▸ Data for this task:
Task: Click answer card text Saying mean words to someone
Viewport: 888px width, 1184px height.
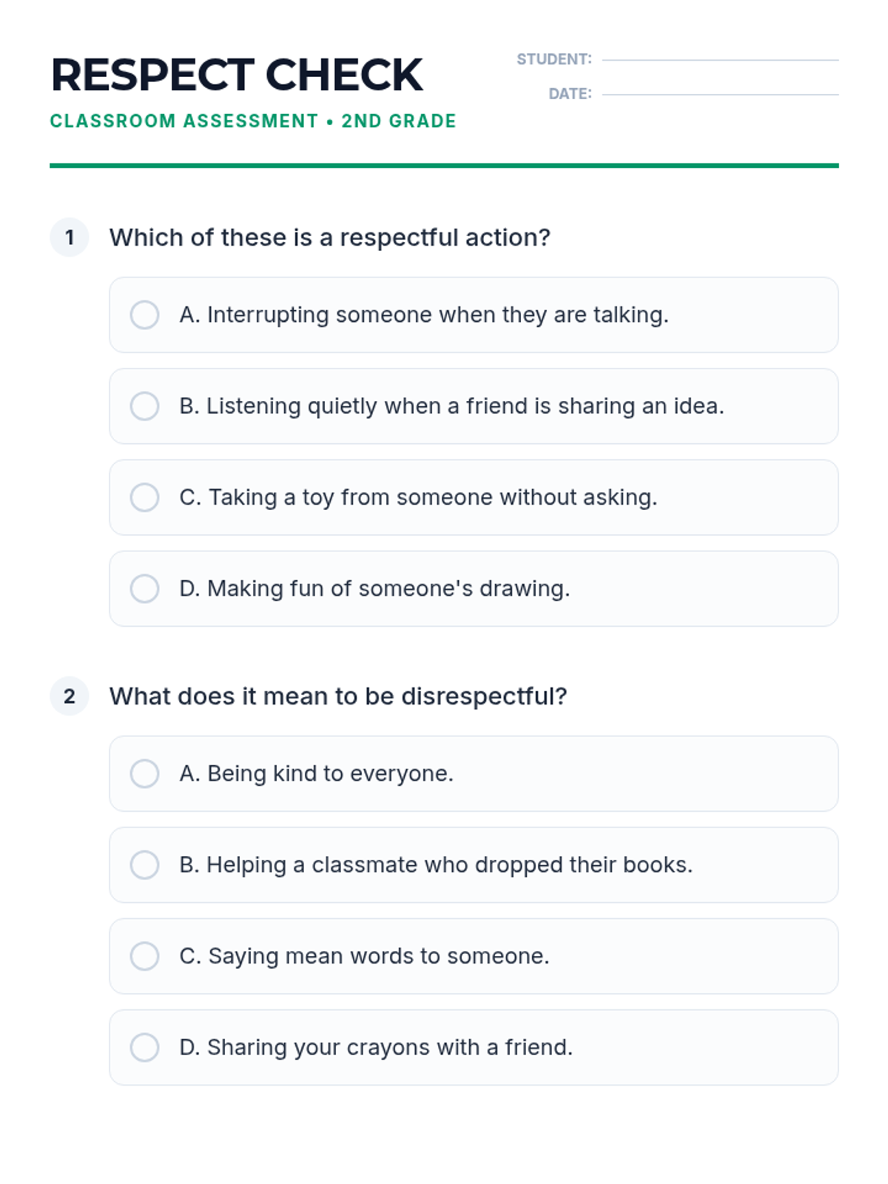Action: pyautogui.click(x=364, y=956)
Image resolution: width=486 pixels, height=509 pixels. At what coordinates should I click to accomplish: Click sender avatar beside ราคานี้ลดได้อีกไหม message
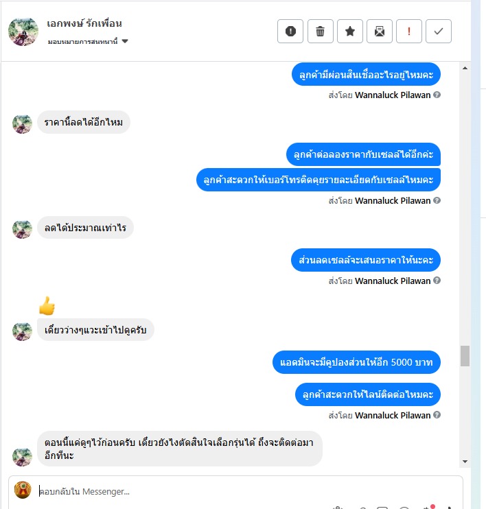tap(23, 123)
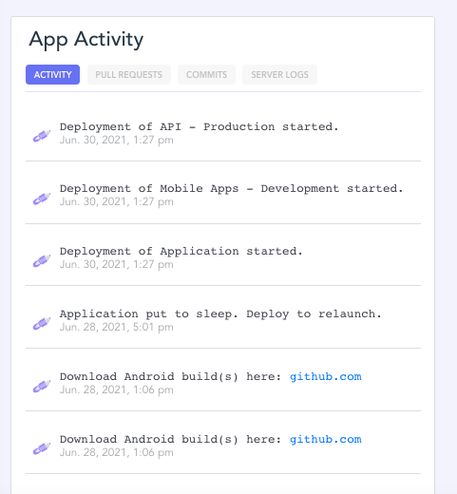Open last github.com Android build link
457x494 pixels.
326,439
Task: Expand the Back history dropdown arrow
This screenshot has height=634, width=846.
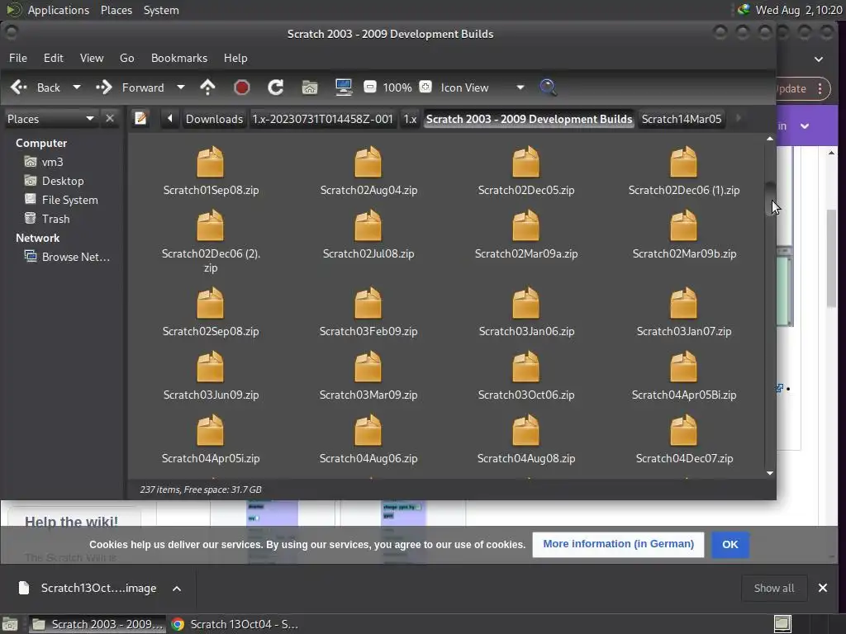Action: pyautogui.click(x=77, y=88)
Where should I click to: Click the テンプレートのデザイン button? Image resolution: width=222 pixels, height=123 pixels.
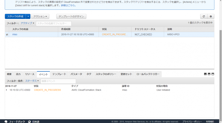point(71,17)
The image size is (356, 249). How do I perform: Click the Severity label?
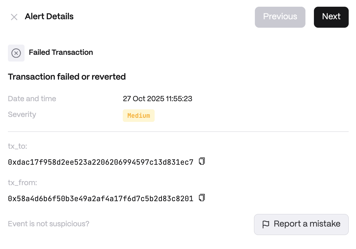(22, 114)
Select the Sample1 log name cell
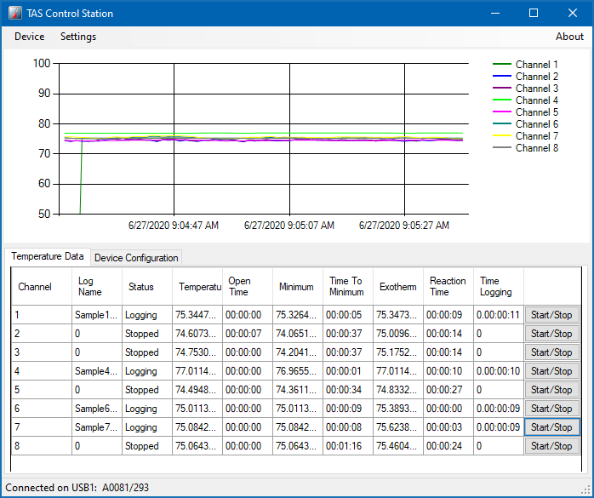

▸ Prompt:
Substitute "Instruction" for every "Task" in the entries above. Leave everything else unchanged and omit the pictures.

▸ Problem solution:
Instruction: Click answer card text Saying mean words to someone
Viewport: 888px width, 1184px height.
Action: pyautogui.click(x=364, y=956)
Image resolution: width=486 pixels, height=509 pixels. At what coordinates should I click to accomplish: Click sender avatar beside ราคานี้ลดได้อีกไหม message
tap(23, 123)
Open last github.com Android build link
457x494 pixels.
326,439
Instruction: Expand the Back history dropdown arrow
This screenshot has height=634, width=846.
Action: pyautogui.click(x=77, y=88)
Where should I click to: Click the テンプレートのデザイン button? Image resolution: width=222 pixels, height=123 pixels.
point(71,17)
The image size is (356, 249). How do I perform: Click the Severity label?
(22, 114)
Select the Sample1 log name cell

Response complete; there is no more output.